* [Passage provided]:
========
Surprisingly, YouTube made picking eight colleges to “rank” incredibly difficult. See, I went to YouTube to procrastinate, as all good high school students do, but I left the website with a problem much bigger than a bout of procrastination—I finally was beginning to realize how serious of a commitment “binding” to a school is. I stumbled across Yale’s Class Day 2012 video, which I’ll link here. Seeing that display of creativity for whatever reason allowed me to see myself at Yale. This worried me because, I’ll just go ahead and say it, MIT is my dream school. For the past two years, I’ve obsessed over the student blogs on MIT’s website, and it almost felt to me like going there, living there, studying there, could be real.

Here I thought that I knew what I wanted, and now I’m suddenly the “star-crossed lover” beaming for Yale? Ugh! How can I make eight sensible decisions when I don’t even seem to know my own self? Here’s the truth: I didn’t. I ranked seven partner colleges, and I’m not necessarily sure that I know why I ranked all of the seven. The good people of QuestBridge will tell you to base your decision on the academic programs, the location, and the potential internships. Hey, I even have a friend who ranked her colleges partly based on The Weather Channel forecasts. And all of these (mostly) sensible aspects are important to consider; however, the schools I put down on my list and the order in which I did so, was based in part on YouTube videos. Yeah, I sat down on my couch with some ice cream and a laptop and watched hours of videos, and believe it or not, it became pretty apparent to me which schools I’d fit in at and contribute to. Could you be one of those students, filming his or her dorm room at UChicago, teasing your suitemate?

So now that I’ve scared you away from ranking colleges because it’s apparently difficult and scary and based on Magic 8 balls, let me convince you otherwise. I decided to rank because I wanted “out.” No, I don’t mean that in a stereotypical, rebellious teenage way. I got fed up with the standardized tests, the essays, the interviews, the “why Yale or Stanford university and not any other university?” questions. Like your school cafeteria’s food, the allure of the college application process fades quickly. That’s not to say that I am not thankful that it exists (we could be placed in college or the factory line based on a test score, which happens in places overseas), but the opportunity to “pass GO, collect $200,” and stop the stress of the application process was worth it to me.
========
* [Source information]:
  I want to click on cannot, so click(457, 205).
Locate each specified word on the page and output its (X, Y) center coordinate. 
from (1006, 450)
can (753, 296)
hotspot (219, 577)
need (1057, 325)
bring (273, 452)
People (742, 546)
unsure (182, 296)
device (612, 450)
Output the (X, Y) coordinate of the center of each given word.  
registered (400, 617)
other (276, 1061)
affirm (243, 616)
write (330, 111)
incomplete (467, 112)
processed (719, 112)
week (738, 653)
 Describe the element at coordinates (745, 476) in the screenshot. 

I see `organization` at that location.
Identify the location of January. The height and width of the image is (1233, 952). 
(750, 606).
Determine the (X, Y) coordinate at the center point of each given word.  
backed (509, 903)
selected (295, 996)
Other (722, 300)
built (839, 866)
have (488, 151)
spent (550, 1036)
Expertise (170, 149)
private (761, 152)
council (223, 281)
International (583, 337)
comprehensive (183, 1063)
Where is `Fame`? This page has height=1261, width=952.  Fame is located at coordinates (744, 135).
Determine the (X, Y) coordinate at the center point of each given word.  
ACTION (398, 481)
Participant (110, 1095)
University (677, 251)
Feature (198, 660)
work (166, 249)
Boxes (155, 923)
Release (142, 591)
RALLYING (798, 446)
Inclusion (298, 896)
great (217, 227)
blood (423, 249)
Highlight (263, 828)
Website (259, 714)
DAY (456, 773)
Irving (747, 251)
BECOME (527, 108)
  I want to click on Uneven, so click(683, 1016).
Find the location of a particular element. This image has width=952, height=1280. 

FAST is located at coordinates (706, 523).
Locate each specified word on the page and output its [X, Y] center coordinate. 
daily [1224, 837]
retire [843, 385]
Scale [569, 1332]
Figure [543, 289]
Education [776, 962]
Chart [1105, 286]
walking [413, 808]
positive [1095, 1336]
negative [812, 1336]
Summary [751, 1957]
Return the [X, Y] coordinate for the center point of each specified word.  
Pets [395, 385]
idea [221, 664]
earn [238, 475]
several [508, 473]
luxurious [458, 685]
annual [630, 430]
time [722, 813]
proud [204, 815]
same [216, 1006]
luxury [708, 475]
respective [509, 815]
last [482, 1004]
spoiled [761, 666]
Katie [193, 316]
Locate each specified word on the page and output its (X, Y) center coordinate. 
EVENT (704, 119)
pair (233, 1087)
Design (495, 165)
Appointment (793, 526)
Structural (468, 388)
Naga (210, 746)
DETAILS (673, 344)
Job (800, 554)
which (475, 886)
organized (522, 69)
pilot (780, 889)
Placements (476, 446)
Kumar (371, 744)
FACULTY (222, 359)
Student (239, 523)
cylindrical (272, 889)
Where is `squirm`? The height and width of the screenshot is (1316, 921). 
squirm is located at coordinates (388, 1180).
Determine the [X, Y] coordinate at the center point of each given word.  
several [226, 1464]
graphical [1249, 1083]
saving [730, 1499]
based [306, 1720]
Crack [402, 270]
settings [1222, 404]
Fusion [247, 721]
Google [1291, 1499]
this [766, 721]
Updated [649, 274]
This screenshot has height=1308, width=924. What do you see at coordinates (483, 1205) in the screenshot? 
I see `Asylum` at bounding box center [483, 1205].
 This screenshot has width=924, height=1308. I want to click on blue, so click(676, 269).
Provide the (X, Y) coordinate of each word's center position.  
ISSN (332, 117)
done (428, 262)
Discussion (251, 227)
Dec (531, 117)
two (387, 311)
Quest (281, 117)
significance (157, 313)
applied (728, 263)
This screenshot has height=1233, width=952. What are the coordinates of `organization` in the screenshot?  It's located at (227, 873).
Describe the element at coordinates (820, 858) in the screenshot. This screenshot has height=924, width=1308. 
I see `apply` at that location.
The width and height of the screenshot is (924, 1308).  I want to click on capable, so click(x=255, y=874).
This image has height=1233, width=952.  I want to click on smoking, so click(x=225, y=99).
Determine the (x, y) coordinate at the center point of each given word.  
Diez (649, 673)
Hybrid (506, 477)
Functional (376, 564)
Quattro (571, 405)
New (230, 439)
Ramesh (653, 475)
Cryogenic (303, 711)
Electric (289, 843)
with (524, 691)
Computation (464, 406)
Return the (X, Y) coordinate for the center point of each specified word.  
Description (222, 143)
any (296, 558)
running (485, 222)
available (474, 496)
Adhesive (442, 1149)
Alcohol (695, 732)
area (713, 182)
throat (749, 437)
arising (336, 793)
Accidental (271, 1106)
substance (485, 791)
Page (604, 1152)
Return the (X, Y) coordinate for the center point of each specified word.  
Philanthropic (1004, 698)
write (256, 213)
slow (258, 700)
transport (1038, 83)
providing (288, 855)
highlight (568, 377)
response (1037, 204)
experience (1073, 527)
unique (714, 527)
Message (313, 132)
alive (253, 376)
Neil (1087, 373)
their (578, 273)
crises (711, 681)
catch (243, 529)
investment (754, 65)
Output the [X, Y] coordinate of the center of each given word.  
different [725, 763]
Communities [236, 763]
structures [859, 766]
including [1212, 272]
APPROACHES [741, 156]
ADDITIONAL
========
* [Explore the material]:
1 – According to the passage on ranking colleges, what did the writer's friend partly base her college ranking on?
2 – Continue the passage on ranking colleges from its last sentence, keeping the same first-person voice.

* [Task answers]:
1 – The Weather Channel forecasts.

2 –
This is what submitting a list of match schools does for you—it gives you the opportunity to end the college hunt early, to find some peace in the last few months of high school as your friends worriedly scramble around. I have to stress the word opportunity. Having the opportunity to be matched isn’t like having the “opportunity” to take the SAT; it’s more like having the opportunity to get an “A+” on that paper you wrote at 3:00 AM for the teacher who doesn’t like you. It’s probably not going to happen. But you do it anyway, right? You do it because there’s the slight chance that you might get that “A+.”

In my situation and in my head, attempting to match simply makes sense. It’s a long shot, but it’s best to put my best foot forward. Let’s be cliché here and say that the early bird might just get the worm. I don’t know whether this is true or not, but I have to believe that having your application viewed by these prestigious schools under the assumption that you have overcome some sort of economic adversity could give me an upper hand. In Regular Decision, need-blind means that the people reading your application can’t consider you who has nothing any needier than the guy who is fortunate enough to have vacation homes around the world. The QuestBridge College Match is, at point-blank, an advantage. Why would I not take the risk?

Sure, it’s obviously risky to be potentially making “irrevocable decisions” on what college you’ll be attending, where you’ll be spending the next four years of your life, but let’s face it, opportunities like this come around once in a lifetime. So be glad that you were born in the era in which QuestBridge exists, and choose those universities at which you can see yourself both attending and contributing.